● Задание
Перепечатайте все строки ниже точно в том виде, в каком они даны, но изображения в ответ не включайте.

[Строки с позициями]
● ● ● ●

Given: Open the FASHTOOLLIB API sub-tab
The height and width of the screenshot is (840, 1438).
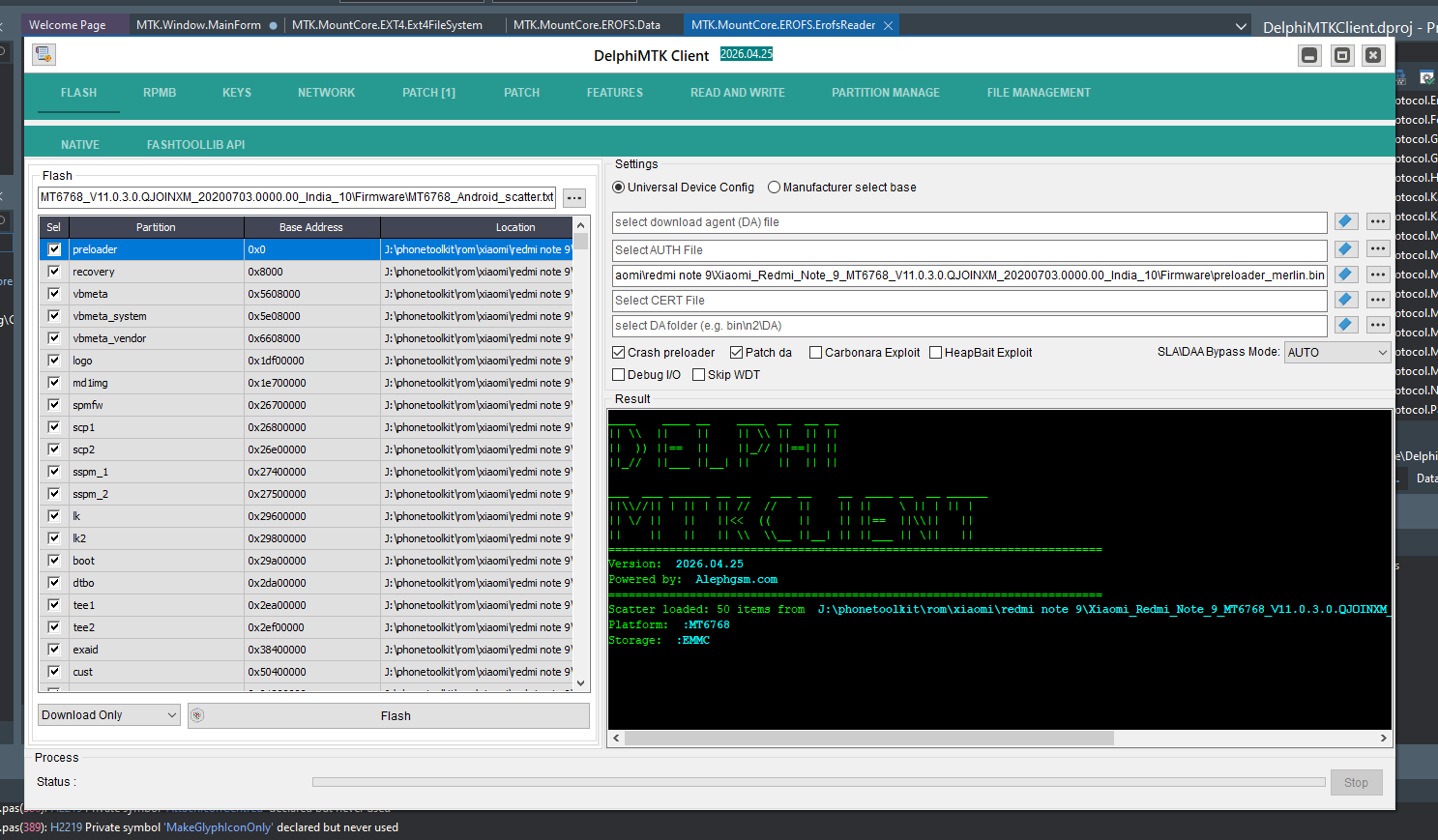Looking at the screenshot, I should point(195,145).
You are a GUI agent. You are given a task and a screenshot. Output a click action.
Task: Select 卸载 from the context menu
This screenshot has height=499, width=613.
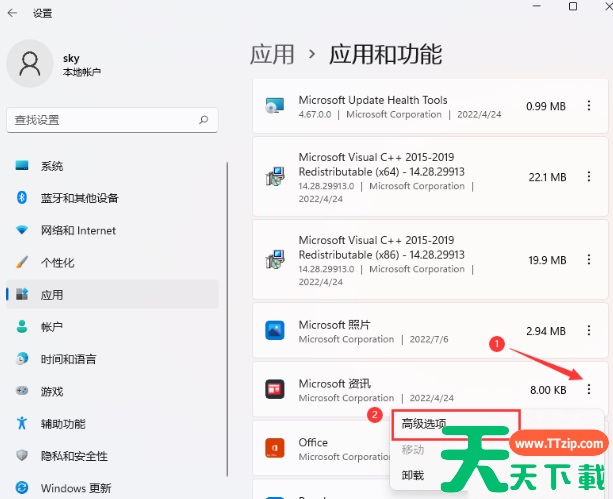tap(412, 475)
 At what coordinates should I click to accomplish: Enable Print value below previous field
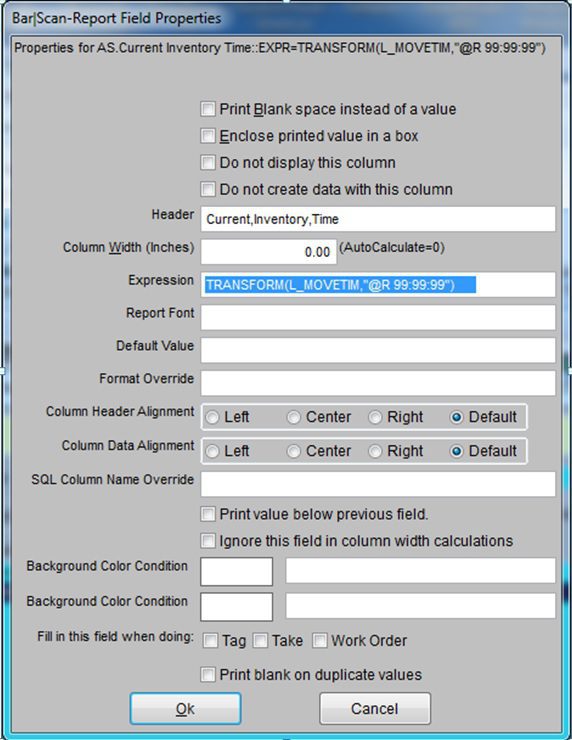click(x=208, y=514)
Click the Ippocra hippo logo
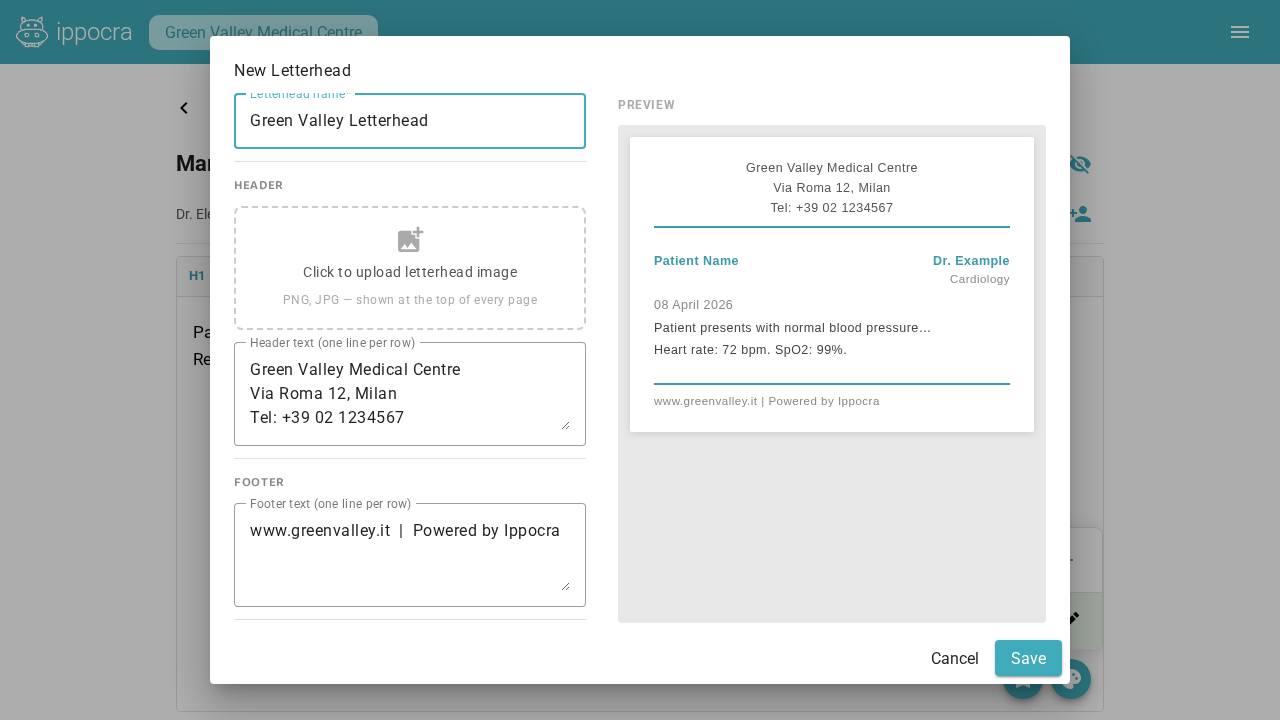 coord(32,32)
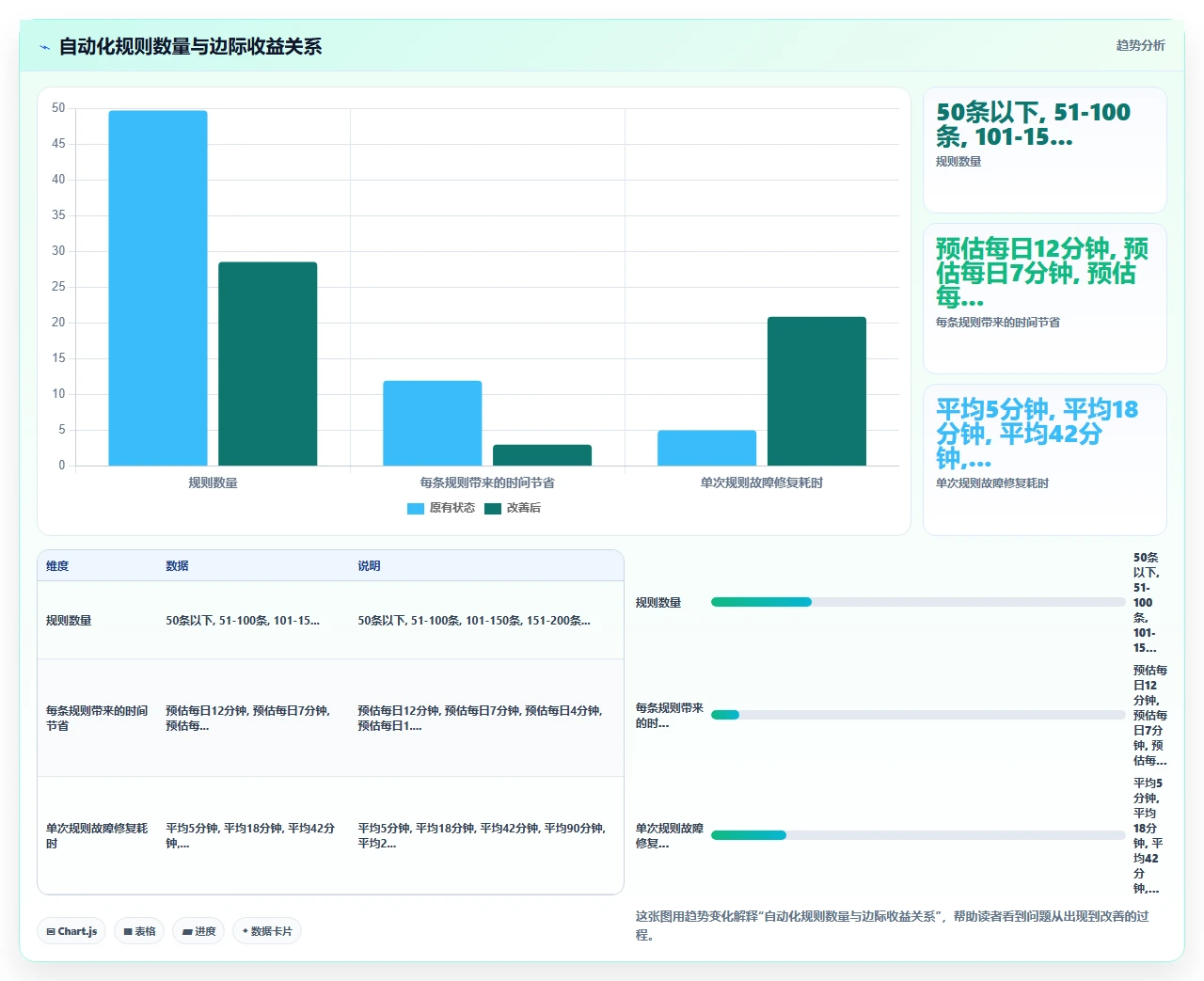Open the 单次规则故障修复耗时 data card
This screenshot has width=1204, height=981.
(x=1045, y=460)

● ● ● ●

● Результат
Given: Open the FASHTOOLLIB API sub-tab
The height and width of the screenshot is (840, 1438).
Looking at the screenshot, I should point(195,145).
You are a GUI agent. You are given a task and a screenshot. Output a click action.
Task: Select 卸载 from the context menu
This screenshot has height=499, width=613.
tap(412, 475)
 At what coordinates should I click to accomplish: Enable Print value below previous field
click(x=208, y=514)
Click the Ippocra hippo logo
 coord(32,32)
Open the 单次规则故障修复耗时 data card
This screenshot has width=1204, height=981.
(x=1045, y=460)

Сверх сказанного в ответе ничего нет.